§ STORED DATA:
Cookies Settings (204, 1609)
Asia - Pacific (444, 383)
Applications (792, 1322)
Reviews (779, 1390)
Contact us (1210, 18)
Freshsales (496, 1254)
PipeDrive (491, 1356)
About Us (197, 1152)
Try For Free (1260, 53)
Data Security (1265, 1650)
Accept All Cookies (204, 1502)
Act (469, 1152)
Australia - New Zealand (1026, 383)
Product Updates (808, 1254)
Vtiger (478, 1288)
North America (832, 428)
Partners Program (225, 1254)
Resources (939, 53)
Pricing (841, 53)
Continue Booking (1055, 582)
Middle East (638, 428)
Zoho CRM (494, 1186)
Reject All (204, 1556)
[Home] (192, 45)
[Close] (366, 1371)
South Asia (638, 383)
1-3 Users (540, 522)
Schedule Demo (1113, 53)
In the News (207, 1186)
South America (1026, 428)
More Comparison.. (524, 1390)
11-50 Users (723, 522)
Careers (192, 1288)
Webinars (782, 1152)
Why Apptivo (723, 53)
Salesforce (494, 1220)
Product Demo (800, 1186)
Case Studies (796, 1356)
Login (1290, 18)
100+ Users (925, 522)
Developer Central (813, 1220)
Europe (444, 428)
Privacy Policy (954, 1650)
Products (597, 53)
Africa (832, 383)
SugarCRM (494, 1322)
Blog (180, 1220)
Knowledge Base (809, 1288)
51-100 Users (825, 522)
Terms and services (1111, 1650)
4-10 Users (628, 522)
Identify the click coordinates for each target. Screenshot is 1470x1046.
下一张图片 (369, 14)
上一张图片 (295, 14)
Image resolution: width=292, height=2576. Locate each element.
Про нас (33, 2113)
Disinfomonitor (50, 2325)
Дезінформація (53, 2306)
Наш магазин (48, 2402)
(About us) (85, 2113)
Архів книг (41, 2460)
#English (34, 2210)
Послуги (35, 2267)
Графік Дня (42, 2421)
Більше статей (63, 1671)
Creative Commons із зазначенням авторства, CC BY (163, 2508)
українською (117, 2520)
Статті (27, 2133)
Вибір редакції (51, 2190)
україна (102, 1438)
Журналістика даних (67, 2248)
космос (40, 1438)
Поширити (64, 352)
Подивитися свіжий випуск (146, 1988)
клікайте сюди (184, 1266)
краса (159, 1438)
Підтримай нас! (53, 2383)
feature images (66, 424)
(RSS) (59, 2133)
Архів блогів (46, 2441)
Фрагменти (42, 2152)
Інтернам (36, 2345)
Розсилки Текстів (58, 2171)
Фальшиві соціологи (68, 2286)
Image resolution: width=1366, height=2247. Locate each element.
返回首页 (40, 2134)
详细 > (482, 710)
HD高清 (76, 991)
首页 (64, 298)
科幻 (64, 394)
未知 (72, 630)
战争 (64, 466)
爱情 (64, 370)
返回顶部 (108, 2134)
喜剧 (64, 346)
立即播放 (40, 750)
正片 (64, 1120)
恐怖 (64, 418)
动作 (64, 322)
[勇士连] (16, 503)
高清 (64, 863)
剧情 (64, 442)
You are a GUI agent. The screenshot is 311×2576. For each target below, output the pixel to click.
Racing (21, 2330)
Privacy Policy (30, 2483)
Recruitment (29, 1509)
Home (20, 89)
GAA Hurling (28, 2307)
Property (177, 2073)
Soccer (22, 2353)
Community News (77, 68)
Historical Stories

§ ASSIGNED TASK: Wherever a line above contains "Locate", copy that line.

§ TASK ANSWER:
Image resolution: width=292, height=2576. Locate each element.
Image resolution: width=1366, height=2247. Locate each element.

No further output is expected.